Written task:
How many lines in the items below contain the word "help"? Case matters, and the answer should be only the number.

Items from a data source:
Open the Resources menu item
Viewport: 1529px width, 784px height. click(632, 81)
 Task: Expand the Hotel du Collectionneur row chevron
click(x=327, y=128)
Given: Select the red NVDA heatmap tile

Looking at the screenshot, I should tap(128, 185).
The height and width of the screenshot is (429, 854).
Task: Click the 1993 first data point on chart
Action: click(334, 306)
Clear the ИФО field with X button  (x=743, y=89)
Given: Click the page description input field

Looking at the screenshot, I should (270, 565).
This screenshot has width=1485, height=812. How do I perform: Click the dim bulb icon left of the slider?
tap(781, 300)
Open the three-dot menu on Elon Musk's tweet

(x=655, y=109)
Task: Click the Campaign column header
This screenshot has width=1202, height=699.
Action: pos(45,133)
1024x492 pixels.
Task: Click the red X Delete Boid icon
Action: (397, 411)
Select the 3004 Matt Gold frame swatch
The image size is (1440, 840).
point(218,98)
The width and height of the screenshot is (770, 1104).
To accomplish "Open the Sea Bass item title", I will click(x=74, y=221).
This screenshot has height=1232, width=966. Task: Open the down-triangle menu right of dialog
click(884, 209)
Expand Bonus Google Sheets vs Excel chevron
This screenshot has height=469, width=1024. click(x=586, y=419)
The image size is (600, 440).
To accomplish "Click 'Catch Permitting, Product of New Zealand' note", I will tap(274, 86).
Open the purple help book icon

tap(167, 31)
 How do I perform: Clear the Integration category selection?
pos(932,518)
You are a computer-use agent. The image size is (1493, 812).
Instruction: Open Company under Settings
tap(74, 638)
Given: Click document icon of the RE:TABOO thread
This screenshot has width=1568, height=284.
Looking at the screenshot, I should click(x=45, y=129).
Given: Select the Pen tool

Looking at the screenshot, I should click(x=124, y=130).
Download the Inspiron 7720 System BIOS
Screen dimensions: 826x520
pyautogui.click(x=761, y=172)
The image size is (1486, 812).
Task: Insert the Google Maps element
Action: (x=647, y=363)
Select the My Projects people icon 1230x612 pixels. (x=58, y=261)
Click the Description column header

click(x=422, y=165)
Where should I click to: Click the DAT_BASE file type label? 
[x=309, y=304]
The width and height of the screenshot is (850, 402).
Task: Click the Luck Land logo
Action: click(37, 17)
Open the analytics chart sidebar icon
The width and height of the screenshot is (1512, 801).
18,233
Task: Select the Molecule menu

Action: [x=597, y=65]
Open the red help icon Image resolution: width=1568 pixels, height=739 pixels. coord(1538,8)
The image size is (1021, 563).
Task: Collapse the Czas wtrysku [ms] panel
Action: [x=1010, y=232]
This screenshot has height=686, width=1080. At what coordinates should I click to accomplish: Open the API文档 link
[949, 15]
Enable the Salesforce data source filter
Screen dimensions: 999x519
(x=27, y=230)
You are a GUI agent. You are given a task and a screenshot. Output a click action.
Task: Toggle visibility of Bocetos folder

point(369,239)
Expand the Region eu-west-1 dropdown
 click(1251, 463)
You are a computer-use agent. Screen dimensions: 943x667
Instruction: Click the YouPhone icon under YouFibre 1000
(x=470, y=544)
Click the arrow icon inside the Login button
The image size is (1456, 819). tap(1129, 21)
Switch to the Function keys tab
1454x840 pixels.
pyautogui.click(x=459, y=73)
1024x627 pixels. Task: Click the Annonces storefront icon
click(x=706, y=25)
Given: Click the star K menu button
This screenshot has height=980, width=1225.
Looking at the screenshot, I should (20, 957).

Written response:
2